Colossians 3,3: [F]or you have died, and your life is hidden with Christ in God.
In his book On Thinking the Human, theologian Robert Jenson states that no one is ever able to contemplate their own death. Jenson’s point is not whether we could imagine ourselves as a corpse or not. Jenson’s assertion is about our inability to reflect upon our own individual death as an event, as something that has happened. Individually, we are unable to measure or assess the significance of our death.
Luther preaching, Lucas Cranach the Elder, 1547, City Church in Wittenberg
For Jenson, the bottom line is the fate of individual human consciousness. The question is about the role of consciousness in reflecting, analyzing, and assessing anything that can become an object for its workings, including life as a whole. As far as we know, no one will be conscious of their own death, because death means the end of consciousness itself.
All consciousness is consciousness of something.

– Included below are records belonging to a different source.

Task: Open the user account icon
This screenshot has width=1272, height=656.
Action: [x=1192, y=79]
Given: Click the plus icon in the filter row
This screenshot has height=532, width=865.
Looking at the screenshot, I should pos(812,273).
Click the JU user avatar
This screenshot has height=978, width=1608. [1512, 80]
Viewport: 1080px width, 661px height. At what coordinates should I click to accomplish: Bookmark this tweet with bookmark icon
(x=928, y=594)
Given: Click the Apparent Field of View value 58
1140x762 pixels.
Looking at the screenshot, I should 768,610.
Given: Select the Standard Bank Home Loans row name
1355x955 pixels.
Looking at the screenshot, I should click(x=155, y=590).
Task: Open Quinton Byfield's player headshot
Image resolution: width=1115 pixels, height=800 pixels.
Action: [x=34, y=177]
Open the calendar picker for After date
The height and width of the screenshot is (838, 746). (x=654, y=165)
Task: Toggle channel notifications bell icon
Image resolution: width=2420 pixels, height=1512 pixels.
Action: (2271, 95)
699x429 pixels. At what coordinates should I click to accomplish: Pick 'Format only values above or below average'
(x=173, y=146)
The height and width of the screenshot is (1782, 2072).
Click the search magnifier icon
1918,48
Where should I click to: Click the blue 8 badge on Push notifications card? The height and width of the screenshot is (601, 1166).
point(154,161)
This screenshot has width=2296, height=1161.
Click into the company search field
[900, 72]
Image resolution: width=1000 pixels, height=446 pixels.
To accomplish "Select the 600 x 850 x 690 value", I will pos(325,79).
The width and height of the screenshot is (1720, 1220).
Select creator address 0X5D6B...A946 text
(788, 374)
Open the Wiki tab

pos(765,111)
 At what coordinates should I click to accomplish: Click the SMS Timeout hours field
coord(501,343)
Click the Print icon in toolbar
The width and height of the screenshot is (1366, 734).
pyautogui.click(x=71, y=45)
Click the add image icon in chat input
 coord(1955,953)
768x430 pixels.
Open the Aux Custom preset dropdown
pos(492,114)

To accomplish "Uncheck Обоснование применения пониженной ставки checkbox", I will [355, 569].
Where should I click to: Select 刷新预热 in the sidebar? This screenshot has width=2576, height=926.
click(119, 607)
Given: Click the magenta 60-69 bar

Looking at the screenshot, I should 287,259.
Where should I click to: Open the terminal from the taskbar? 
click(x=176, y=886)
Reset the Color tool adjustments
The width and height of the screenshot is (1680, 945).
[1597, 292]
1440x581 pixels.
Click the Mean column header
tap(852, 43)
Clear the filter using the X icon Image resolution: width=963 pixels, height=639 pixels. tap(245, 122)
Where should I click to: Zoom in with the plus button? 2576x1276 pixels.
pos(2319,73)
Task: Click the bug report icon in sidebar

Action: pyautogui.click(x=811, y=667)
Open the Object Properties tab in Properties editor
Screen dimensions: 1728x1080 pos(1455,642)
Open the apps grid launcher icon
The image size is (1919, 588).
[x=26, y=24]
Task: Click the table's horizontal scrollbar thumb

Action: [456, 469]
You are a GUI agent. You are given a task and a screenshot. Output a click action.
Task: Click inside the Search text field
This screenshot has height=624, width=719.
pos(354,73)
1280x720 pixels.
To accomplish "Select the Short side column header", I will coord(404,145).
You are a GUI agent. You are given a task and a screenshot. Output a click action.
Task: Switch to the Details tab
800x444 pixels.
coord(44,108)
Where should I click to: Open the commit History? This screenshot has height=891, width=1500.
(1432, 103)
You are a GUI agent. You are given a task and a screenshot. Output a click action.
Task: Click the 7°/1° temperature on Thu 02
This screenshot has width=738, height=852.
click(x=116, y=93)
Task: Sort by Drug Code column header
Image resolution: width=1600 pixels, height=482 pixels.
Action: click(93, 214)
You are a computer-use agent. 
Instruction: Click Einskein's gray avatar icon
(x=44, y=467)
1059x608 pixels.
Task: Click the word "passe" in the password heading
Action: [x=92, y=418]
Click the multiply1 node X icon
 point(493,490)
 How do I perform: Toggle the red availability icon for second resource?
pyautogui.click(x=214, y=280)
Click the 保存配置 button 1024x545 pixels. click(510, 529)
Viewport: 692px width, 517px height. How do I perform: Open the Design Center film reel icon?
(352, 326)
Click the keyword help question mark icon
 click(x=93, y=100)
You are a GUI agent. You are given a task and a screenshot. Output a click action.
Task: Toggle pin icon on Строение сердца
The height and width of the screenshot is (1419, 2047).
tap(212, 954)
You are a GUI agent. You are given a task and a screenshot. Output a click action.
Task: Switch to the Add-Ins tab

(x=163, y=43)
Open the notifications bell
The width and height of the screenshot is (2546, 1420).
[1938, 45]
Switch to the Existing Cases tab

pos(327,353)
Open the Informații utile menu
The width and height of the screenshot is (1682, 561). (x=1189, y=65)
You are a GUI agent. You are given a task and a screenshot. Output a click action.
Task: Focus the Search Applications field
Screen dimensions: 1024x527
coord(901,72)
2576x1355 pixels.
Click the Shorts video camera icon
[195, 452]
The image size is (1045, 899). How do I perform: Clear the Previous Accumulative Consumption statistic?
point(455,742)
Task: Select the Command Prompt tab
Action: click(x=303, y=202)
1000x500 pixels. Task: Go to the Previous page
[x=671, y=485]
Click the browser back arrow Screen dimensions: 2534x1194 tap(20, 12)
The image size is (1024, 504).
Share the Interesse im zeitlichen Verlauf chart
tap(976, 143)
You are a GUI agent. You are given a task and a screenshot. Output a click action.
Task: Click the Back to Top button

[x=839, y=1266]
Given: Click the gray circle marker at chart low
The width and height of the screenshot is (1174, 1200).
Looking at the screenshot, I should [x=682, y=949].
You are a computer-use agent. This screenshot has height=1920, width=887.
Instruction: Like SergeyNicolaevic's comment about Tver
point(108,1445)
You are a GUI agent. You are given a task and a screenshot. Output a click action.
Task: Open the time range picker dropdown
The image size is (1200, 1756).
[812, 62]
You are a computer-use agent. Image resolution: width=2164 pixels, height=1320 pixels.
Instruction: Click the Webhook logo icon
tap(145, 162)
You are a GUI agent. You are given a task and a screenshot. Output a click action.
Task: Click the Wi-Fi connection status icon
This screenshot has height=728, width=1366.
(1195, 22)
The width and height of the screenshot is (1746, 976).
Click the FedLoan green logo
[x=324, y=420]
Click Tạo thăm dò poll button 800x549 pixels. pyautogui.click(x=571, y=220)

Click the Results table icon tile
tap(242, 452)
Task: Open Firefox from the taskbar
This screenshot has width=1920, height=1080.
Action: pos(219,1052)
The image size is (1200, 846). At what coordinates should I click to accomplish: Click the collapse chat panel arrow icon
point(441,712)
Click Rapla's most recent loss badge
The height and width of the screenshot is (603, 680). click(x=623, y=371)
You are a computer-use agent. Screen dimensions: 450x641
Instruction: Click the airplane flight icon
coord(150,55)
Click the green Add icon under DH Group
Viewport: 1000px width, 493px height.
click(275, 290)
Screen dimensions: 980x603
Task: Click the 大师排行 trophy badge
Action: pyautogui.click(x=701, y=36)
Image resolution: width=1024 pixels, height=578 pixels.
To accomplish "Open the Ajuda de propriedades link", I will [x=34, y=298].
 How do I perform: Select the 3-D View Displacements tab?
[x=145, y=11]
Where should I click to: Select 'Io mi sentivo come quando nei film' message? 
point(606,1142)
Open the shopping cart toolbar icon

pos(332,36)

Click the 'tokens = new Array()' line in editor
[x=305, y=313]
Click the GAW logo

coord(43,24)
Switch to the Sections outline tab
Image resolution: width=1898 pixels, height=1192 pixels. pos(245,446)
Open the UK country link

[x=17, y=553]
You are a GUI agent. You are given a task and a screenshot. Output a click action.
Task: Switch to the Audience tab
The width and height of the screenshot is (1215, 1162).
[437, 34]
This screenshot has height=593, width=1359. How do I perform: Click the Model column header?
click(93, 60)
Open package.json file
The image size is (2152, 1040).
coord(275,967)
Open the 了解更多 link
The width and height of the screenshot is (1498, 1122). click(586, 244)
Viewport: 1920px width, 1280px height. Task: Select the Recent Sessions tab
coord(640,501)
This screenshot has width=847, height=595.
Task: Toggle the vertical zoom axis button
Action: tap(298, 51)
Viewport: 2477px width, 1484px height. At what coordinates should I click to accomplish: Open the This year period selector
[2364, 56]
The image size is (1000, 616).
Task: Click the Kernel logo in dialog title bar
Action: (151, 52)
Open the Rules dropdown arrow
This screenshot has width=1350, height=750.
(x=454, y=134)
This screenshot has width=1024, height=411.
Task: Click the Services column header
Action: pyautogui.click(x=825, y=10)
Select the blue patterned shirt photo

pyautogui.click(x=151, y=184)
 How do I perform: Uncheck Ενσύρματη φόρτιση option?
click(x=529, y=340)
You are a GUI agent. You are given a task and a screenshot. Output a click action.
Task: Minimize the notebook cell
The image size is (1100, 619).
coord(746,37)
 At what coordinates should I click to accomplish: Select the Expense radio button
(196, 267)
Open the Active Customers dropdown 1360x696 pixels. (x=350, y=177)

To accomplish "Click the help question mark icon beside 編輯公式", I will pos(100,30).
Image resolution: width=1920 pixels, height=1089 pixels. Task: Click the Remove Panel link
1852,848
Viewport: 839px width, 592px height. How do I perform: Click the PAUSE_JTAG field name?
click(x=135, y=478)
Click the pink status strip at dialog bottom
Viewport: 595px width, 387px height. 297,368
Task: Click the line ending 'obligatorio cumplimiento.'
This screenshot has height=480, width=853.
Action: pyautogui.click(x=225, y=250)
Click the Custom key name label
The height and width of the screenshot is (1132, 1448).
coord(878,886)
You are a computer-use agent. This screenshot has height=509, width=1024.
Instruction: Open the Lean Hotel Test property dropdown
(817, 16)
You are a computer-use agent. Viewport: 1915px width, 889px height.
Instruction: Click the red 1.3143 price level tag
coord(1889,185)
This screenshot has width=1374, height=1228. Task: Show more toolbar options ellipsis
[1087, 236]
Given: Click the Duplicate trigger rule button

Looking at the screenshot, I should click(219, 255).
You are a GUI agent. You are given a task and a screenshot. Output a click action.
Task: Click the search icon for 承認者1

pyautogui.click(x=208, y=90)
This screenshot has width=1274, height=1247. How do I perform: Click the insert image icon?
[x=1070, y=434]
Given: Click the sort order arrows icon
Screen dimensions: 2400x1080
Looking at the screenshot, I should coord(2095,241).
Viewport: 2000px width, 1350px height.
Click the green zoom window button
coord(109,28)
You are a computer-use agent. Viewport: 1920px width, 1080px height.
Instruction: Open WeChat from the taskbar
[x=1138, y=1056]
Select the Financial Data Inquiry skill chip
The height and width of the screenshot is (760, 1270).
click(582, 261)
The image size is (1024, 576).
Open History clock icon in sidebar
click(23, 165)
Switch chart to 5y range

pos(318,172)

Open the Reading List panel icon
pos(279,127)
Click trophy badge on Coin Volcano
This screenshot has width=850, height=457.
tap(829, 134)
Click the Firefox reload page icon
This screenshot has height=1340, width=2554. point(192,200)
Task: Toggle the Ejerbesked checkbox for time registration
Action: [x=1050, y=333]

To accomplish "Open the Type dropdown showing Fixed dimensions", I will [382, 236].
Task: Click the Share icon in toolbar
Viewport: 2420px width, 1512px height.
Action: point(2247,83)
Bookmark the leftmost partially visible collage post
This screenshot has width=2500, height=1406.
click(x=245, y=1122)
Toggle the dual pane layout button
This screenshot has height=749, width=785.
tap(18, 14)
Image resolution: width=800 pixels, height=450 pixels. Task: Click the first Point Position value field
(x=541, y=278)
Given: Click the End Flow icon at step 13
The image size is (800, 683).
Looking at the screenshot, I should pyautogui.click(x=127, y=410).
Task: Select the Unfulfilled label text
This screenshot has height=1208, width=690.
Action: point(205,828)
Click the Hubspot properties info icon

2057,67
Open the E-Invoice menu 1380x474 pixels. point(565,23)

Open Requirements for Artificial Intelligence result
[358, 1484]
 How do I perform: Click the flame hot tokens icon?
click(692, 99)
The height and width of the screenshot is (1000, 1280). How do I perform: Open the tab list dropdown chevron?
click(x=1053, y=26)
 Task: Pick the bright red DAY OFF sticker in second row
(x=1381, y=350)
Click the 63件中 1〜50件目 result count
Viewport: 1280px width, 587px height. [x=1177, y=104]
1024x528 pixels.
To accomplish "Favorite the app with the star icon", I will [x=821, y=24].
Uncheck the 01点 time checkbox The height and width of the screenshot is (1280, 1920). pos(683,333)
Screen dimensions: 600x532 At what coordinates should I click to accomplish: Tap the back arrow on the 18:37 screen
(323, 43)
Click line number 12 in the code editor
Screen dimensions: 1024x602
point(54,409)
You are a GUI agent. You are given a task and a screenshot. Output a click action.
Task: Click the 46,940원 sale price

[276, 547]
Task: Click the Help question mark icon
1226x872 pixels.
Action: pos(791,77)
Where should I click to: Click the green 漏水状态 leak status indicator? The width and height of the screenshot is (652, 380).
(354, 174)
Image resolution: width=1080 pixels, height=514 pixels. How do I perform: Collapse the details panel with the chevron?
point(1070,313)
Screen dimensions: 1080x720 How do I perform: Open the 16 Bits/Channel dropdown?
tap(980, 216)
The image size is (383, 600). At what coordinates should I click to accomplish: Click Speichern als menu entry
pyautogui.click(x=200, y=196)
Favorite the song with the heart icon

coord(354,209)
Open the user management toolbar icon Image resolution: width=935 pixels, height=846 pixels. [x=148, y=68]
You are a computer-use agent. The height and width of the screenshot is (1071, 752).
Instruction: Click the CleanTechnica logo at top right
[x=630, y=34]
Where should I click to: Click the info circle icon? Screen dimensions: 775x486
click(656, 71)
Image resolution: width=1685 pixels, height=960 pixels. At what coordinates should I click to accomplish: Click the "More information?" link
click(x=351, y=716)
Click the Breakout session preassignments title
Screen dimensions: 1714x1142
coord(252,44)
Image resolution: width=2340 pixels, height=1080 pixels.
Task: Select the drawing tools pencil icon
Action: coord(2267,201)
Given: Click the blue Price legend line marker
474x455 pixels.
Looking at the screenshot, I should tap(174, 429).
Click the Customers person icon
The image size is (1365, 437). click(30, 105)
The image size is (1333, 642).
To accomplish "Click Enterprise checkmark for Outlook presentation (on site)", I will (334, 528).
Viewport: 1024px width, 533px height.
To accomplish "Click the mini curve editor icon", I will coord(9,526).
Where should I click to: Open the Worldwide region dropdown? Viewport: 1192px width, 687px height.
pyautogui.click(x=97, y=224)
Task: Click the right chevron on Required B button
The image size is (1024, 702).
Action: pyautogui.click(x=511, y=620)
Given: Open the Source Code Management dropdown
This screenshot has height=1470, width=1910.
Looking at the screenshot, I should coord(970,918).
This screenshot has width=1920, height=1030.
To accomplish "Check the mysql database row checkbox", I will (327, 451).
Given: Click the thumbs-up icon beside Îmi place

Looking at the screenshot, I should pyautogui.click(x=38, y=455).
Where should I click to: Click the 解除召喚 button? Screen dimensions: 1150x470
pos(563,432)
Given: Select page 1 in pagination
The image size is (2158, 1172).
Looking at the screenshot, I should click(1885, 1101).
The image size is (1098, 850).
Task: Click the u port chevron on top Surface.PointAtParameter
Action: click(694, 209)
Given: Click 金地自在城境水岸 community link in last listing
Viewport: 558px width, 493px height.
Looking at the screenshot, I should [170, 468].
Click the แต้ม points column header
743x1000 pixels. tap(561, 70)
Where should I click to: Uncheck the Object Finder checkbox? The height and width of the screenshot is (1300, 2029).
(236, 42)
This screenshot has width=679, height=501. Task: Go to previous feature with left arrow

There’s no pure consciousness, or one that is not awareness of some object. That object could be the self itself, as in self-awareness. Basically, without self-awareness and awareness of another, there is no such thing as a working consciousness. Therefore, no one would be able to consciously contemplate their own death. Moreover, no one is able to give meaning a priori (before the experience) to something that has not happened yet: our individual demise and end.
Crucifixion detail Matthias Grünewald Isenheim Altarpiece
As Christians, however, we are invited to contemplate Jesus’ death by access to his story through remembrance, representation, and meditation. We can reflect on Jesus’ death as a way to see how it relates to his own life, to the way he lived. In doing so, we can also think of how his life and death relate now to our own life in order to find the meaning of our death in his own. We can only contemplate our own death by identification with his own.
This makes, then, of the liturgy of Good Friday one of the most meaningful opportunities for such reflection. For Jenson, it is in the contemplation of Jesus’ death where we find the meaning of our own, and the hope of possibly more to come by God’s determination and grace.